Item position entries:
☆ ☆ ☆ ☆ ☆
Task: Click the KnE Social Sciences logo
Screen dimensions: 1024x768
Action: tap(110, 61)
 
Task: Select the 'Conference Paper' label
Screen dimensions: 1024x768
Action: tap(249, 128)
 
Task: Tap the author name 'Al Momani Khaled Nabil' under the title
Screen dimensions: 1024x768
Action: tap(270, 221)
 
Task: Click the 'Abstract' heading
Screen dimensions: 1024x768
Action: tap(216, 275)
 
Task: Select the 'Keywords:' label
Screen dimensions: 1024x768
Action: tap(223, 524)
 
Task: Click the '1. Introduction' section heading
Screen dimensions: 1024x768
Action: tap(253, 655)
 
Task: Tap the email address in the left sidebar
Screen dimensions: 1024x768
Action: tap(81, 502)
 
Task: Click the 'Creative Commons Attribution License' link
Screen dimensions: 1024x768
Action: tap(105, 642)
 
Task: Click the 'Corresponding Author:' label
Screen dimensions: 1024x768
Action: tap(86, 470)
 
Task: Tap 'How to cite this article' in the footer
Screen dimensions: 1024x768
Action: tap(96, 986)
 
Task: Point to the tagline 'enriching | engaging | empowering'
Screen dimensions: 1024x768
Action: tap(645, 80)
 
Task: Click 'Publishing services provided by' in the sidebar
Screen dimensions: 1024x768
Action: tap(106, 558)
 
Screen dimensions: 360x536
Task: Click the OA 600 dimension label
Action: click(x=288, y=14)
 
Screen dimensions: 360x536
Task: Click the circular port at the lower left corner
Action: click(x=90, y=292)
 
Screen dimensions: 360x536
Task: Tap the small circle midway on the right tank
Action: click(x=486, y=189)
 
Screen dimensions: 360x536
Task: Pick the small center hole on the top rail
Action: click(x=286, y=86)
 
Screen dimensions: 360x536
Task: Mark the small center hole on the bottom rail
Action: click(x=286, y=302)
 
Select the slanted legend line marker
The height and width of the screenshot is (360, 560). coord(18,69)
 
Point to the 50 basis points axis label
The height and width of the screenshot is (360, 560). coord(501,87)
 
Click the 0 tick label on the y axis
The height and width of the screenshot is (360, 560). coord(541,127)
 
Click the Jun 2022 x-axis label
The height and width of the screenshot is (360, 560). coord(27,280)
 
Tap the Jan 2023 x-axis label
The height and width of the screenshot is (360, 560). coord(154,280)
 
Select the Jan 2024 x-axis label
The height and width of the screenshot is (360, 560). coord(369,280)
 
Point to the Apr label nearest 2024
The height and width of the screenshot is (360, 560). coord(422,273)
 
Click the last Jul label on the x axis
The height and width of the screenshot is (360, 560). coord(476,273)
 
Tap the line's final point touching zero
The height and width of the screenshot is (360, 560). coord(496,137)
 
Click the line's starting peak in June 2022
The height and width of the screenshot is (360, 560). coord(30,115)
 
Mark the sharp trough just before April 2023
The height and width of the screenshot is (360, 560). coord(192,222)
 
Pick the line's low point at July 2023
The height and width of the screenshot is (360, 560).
☆ ☆ ☆ ☆ ☆
* Directive
Reproduce all the entries above, changing every "Screen dimensions" to "Screen size" and keeping everything else the same.

* Exercise solution
Task: Click the KnE Social Sciences logo
Screen size: 1024x768
Action: tap(110, 61)
 
Task: Select the 'Conference Paper' label
Screen size: 1024x768
Action: tap(249, 128)
 
Task: Tap the author name 'Al Momani Khaled Nabil' under the title
Screen size: 1024x768
Action: tap(270, 221)
 
Task: Click the 'Abstract' heading
Screen size: 1024x768
Action: tap(216, 275)
 
Task: Select the 'Keywords:' label
Screen size: 1024x768
Action: tap(223, 524)
 
Task: Click the '1. Introduction' section heading
Screen size: 1024x768
Action: tap(253, 655)
 
Task: Tap the email address in the left sidebar
Screen size: 1024x768
Action: tap(81, 502)
 
Task: Click the 'Creative Commons Attribution License' link
Screen size: 1024x768
Action: tap(105, 642)
 
Task: Click the 'Corresponding Author:' label
Screen size: 1024x768
Action: tap(86, 470)
 
Task: Tap 'How to cite this article' in the footer
Screen size: 1024x768
Action: tap(96, 986)
 
Task: Point to the tagline 'enriching | engaging | empowering'
Screen size: 1024x768
Action: tap(645, 80)
 
Task: Click 'Publishing services provided by' in the sidebar
Screen size: 1024x768
Action: tap(106, 558)
 
Screen size: 360x536
Task: Click the OA 600 dimension label
Action: click(x=288, y=14)
 
Screen size: 360x536
Task: Click the circular port at the lower left corner
Action: click(x=90, y=292)
 
Screen size: 360x536
Task: Tap the small circle midway on the right tank
Action: click(x=486, y=189)
 
Screen size: 360x536
Task: Pick the small center hole on the top rail
Action: click(x=286, y=86)
 
Screen size: 360x536
Task: Mark the small center hole on the bottom rail
Action: click(x=286, y=302)
 
Select the slanted legend line marker
The height and width of the screenshot is (360, 560). coord(18,69)
 
Point to the 50 basis points axis label
The height and width of the screenshot is (360, 560). coord(501,87)
 
Click the 0 tick label on the y axis
The height and width of the screenshot is (360, 560). coord(541,127)
 
Click the Jun 2022 x-axis label
The height and width of the screenshot is (360, 560). coord(27,280)
 
Tap the Jan 2023 x-axis label
The height and width of the screenshot is (360, 560). coord(154,280)
 
Select the Jan 2024 x-axis label
The height and width of the screenshot is (360, 560). coord(369,280)
 
Point to the Apr label nearest 2024
The height and width of the screenshot is (360, 560). coord(422,273)
 
Click the last Jul label on the x axis
The height and width of the screenshot is (360, 560). coord(476,273)
 
Tap the line's final point touching zero
The height and width of the screenshot is (360, 560). coord(496,137)
 
Click the line's starting peak in June 2022
The height and width of the screenshot is (360, 560). coord(30,115)
 
Mark the sharp trough just before April 2023
The height and width of the screenshot is (360, 560). coord(192,222)
 
Pick the line's low point at July 2023
The height and width of the screenshot is (360, 560).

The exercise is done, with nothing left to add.